The testimony is important for the defense because jurors may have been left with the impression by Littleton's earlier testimony that the defendant, two brothers and a cousin were spirited away to keep them from talking to police. Littleton also said that he did not think it was unusual that no one discussed the murder on that trip because Rushton Skakel's children often did not open around him.

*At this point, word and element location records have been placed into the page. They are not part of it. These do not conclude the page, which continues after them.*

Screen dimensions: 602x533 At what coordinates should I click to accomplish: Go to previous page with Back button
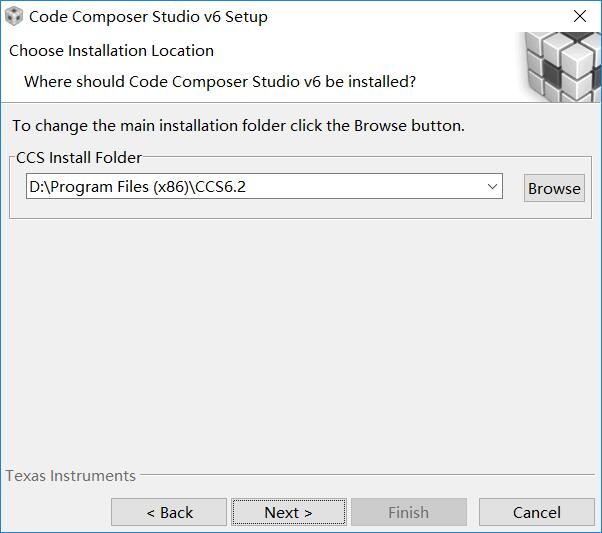coord(169,512)
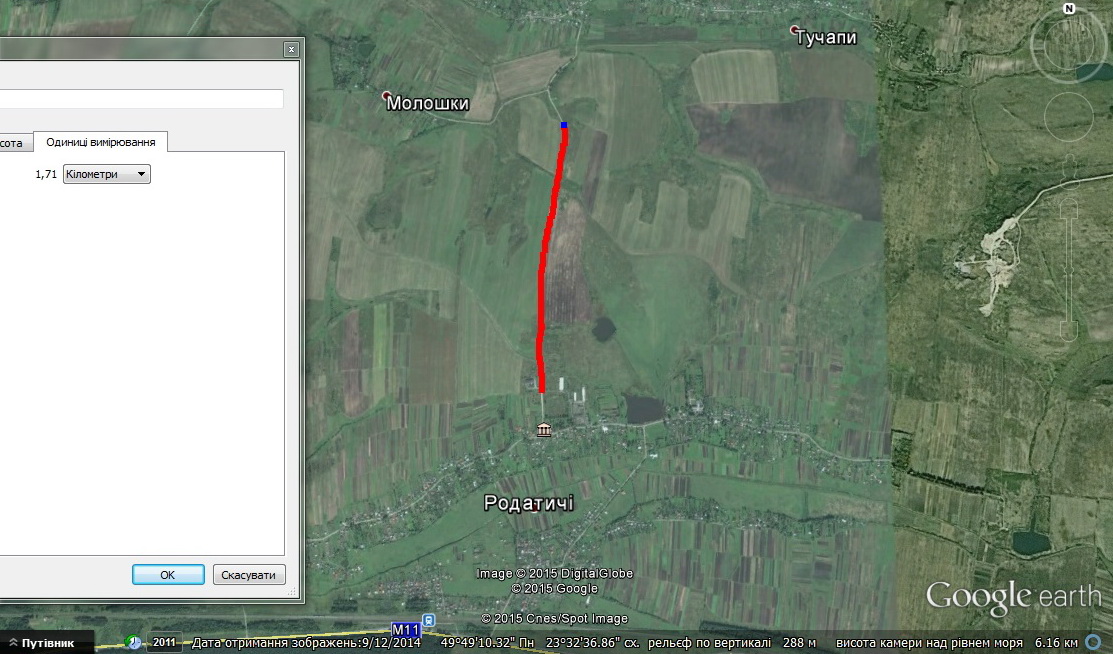1113x654 pixels.
Task: Close the path properties dialog
Action: pyautogui.click(x=291, y=49)
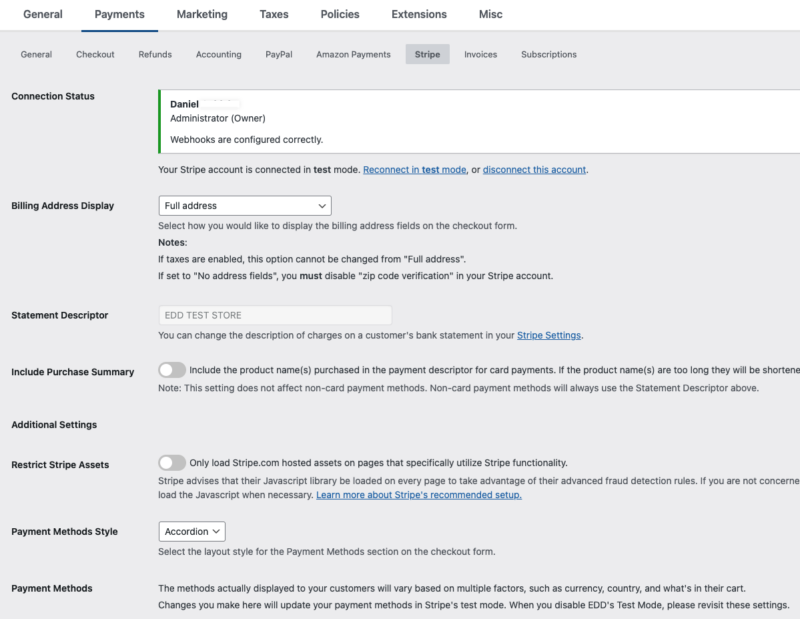Go to the Taxes tab

pyautogui.click(x=274, y=15)
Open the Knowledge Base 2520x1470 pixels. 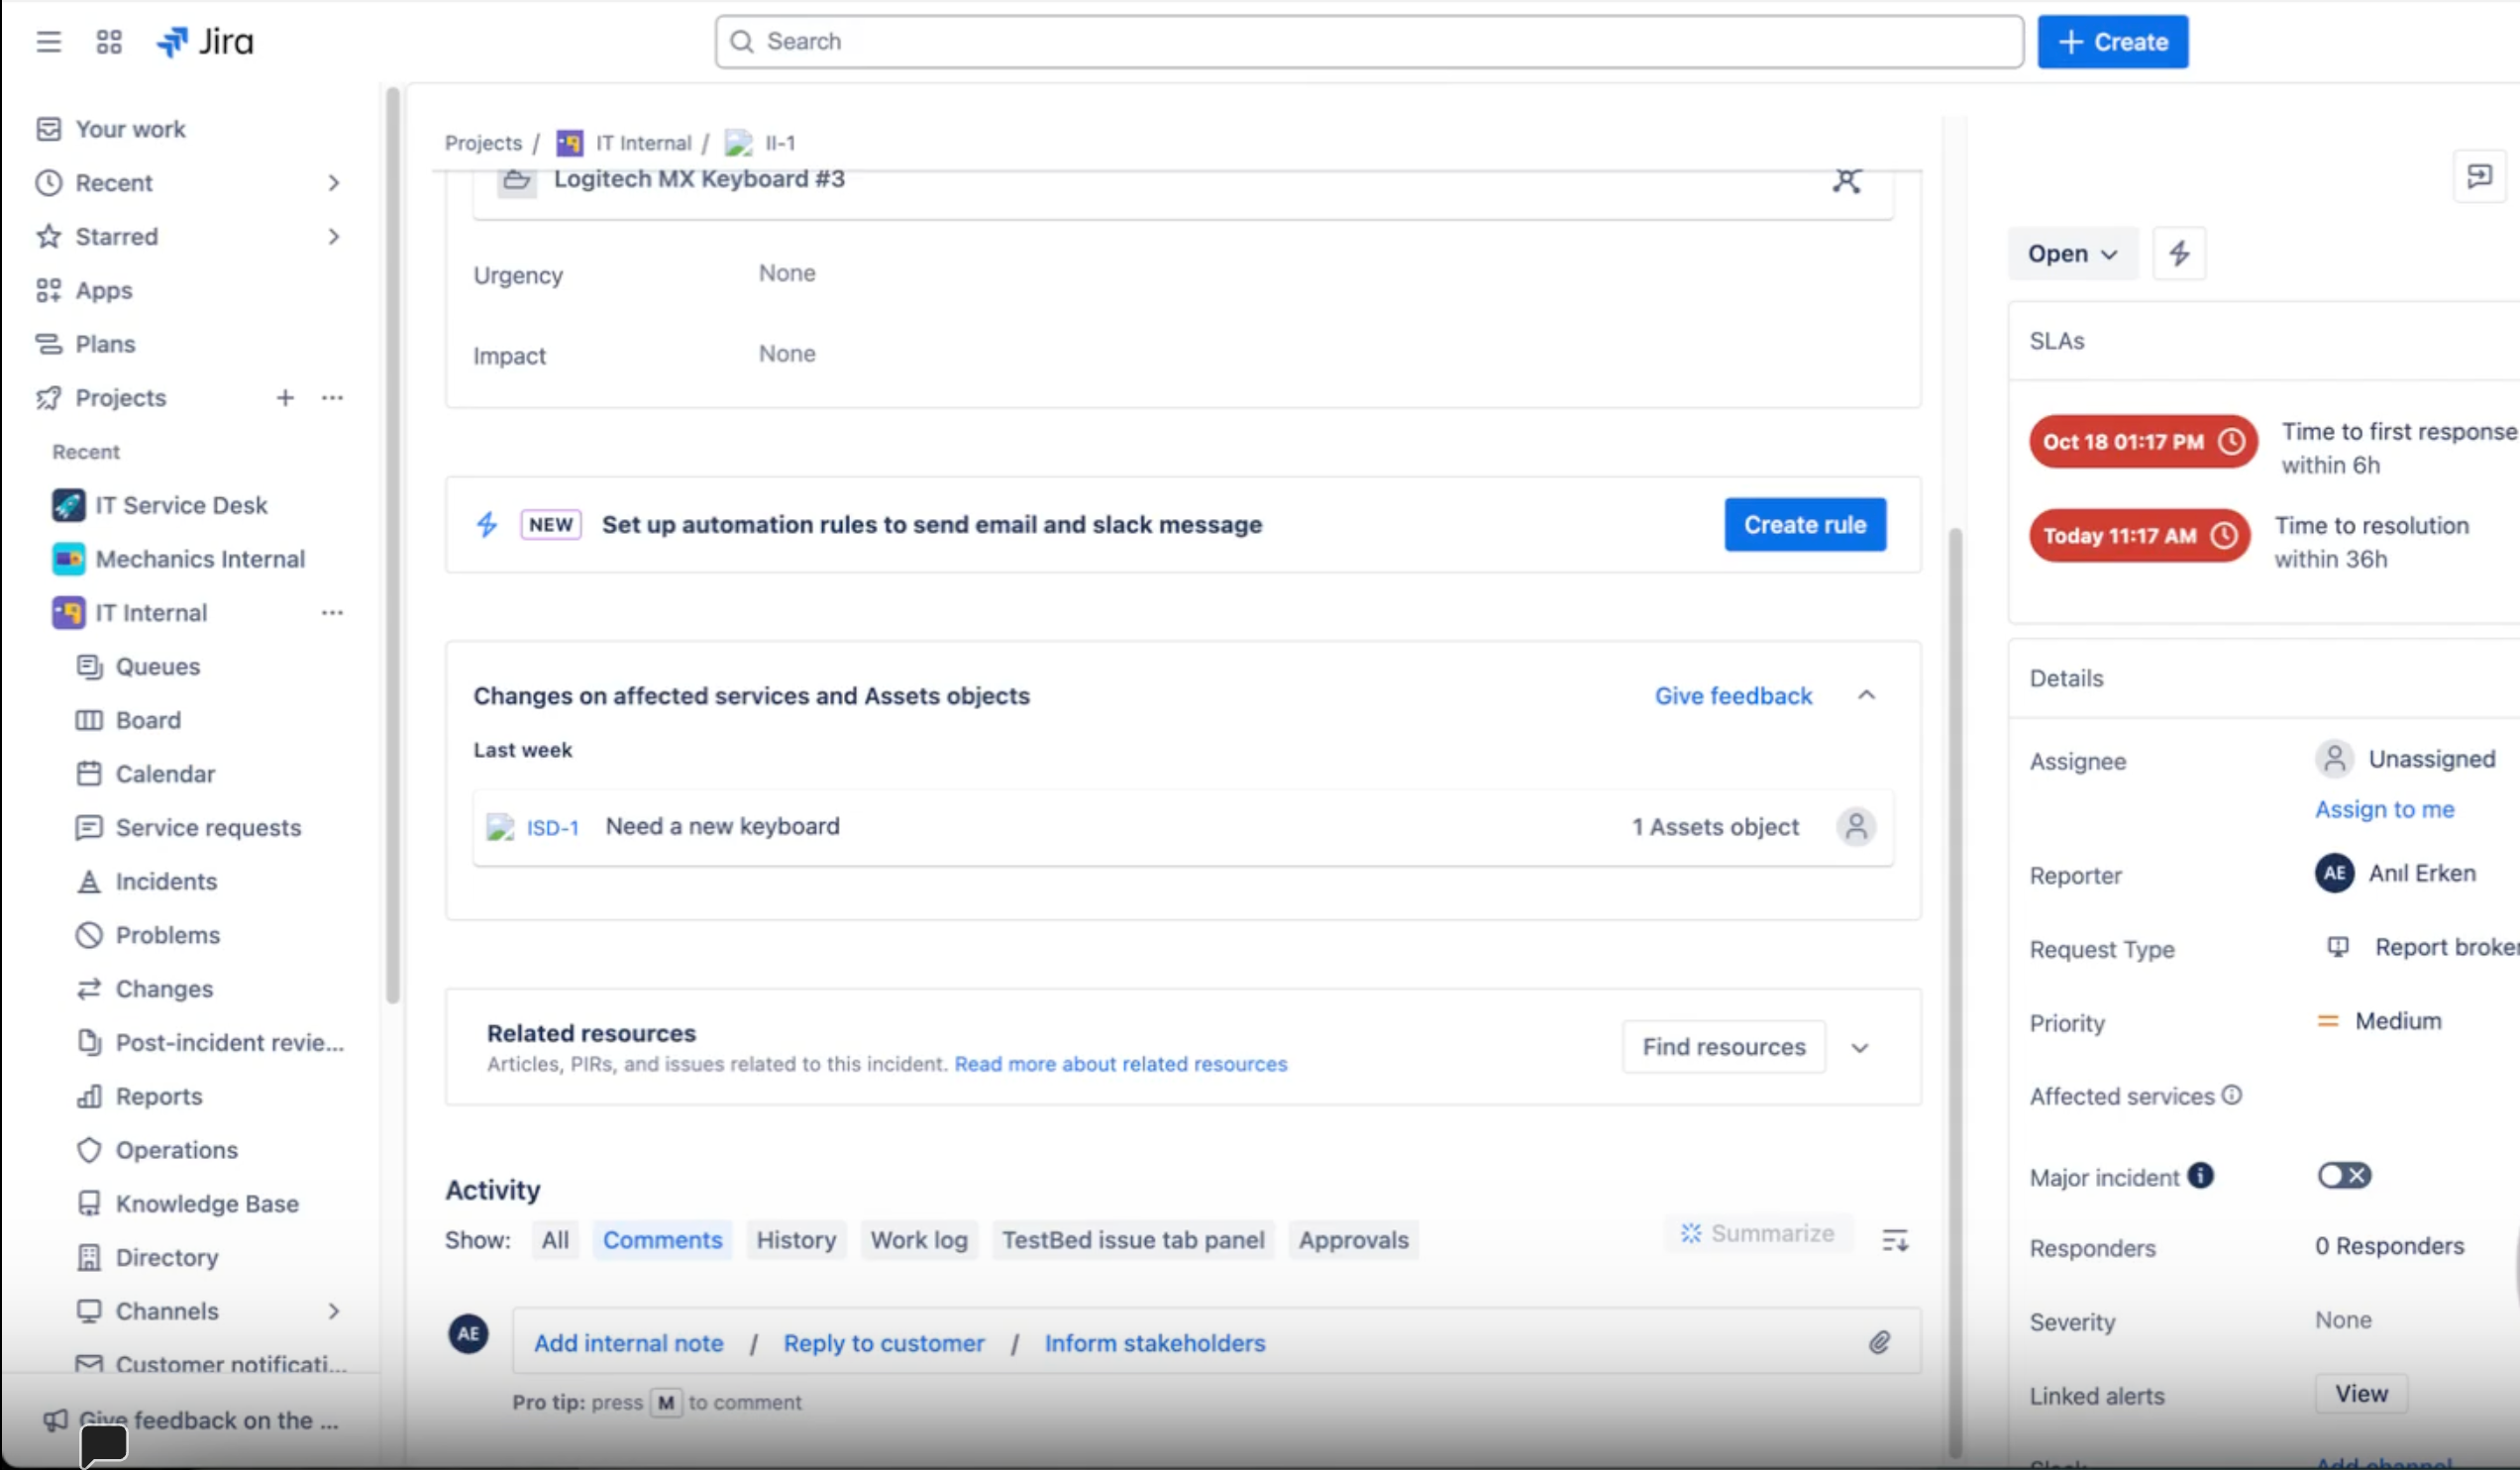coord(207,1203)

Littleton also testified that he told police in Florida in the early 1980s that his name was "Kenny Kennedy." The jury did not hear the defense's claim that the incident happened while Littleton was drunk and that he climbed a tall structure and recited parts of President John F. Kennedy's famous "Ich ben ein Berliner" speech in Germany. The defense said its investigation showed that Littleton told police he was "the black sheep" of the Kennedy clan.

He also testified that:

  • Michael Skakel and three other siblings each ordered one Heineken, despite being underage, at a dinner at the Belle Haven Club on the night of Martha's murder that lasted until about 8:30 p.m. The defense has not drawn the connection for jurors yet but may laying the foundation that Skakel had no time before the murder to get so intoxicated that he would have blacked out which is what later prosecution witnesses are expected to testify Skakel told them in 1978 or 1979.

  • He once contacted Martha's father, who died of a heart attack in 1988 that his widow believes was brought in part by the murder, and offered to take a so-called truth serum. "When I called Mr. Moxley, I didn't have any faith in the Connecticut authorities," said Littleton, who has immunity from prosecution. "I wanted to see if there was anything that possibly remained in my mind, in my subconscious, that could bring a break in the case."

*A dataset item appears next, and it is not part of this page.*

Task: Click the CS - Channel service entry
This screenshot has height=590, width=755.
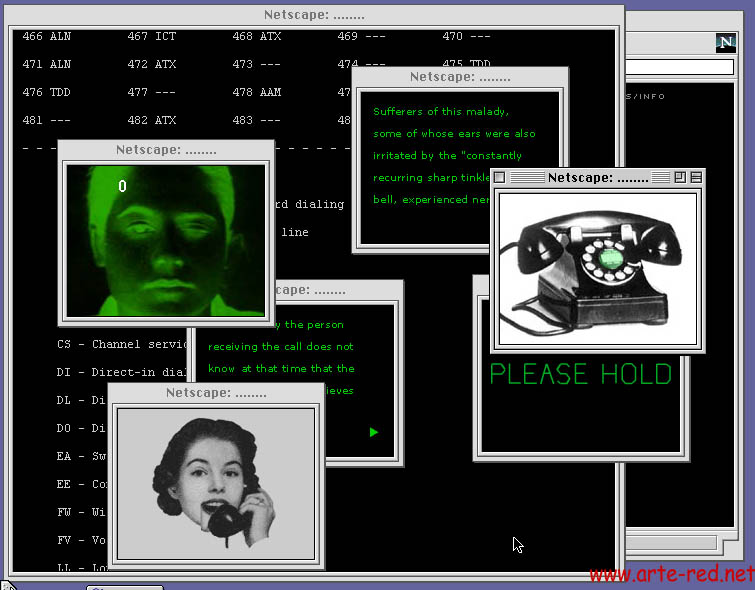Action: 122,345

  • Littleton also testified that he told David Moxley in the same conversation that he and the Moxleys had a "mutual tragedy." "My life went down the tubes after my arrest on Nantucket the following summer," Littleton testified. "I was being continually pursued by the Connecticut authorities and cooperated with them, but my life was such a mess. The tragedy to the Moxley family is quite obvious ... It was a tragedy for me, too."

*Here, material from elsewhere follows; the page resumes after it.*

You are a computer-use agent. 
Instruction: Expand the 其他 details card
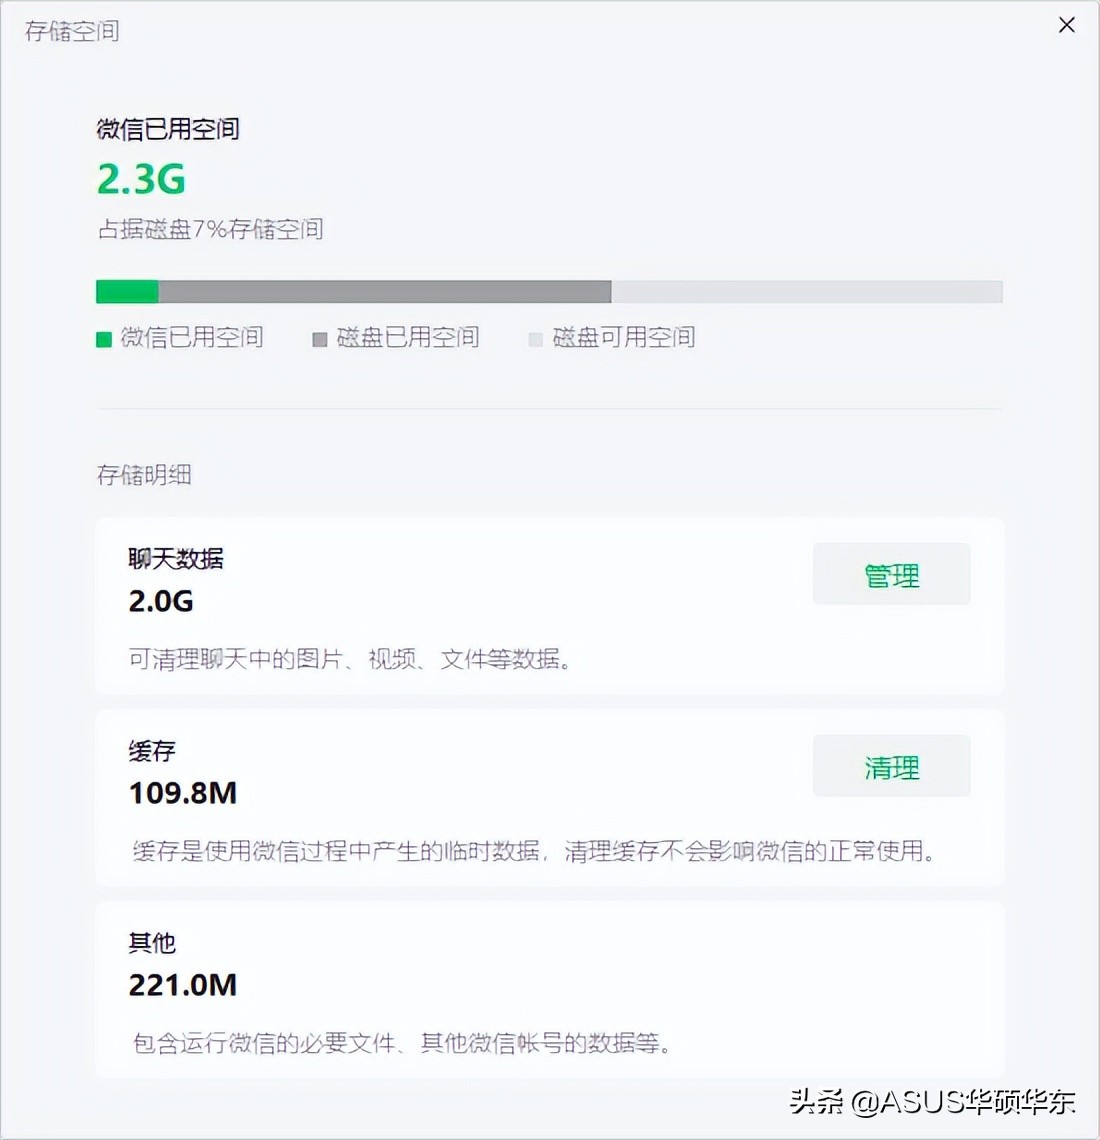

Jurors were excused from the courtroom five times while the lawyers argued about what defense attorney Mickey Sherman can properly ask Littleton. He is an important witness for the state because he testified that Michael Thomas Skakel was with Littleton watching TV about the time many believe that Martha Moxley was being attacked, giving Michael Skakel's older brother an alibi. Littleton is also an important witness for the defense, which is seeking permission to mount a defense that points an accusing finger at the former tutor.

Both Thomas Skakel and Littleton were prime suspects long before police began focusing their attention on Michael Skakel and statements he allegedly made to fellow residents of a Maine reform school in which, the prosecution claims, he implicated himself. Martha, who was friendly with both Thomas and Michael Skakel, was killed with a golf club linked to a set once used by their mother.

Kavanewsky permitted the defense to ask Littleton about his past cocaine use, his use of the name "Kenny Kennedy" and his grand jury testimony in which he expressed fear that Skakels/Kennedys were trying to kill him. The judge has yet to rule, however, whether jurors may hear statements Littleton made to a defense psychiatrist indicating that he had confessed to killing Martha to his ex-wife.

His ex-wife, Mary Baker of Ottawa, testified outside the jury's presence Friday that two prosecution investigators recruited her to tell Littleton that he had made such statements in alcohol-induced blackouts. One of the investigators, now retired, has insisted that Baker told him that Littleton had implicated himself in the past and that he was trying to corroborate those statements when police monitored a conversation between Littleton and Baker in a Boston hotel room in 1992.

Another investigator, Frank Garr, testified that Baker never told authorities that Littleton confessed but wanted to assist the investigation in order to exonerate Littleton, if possible.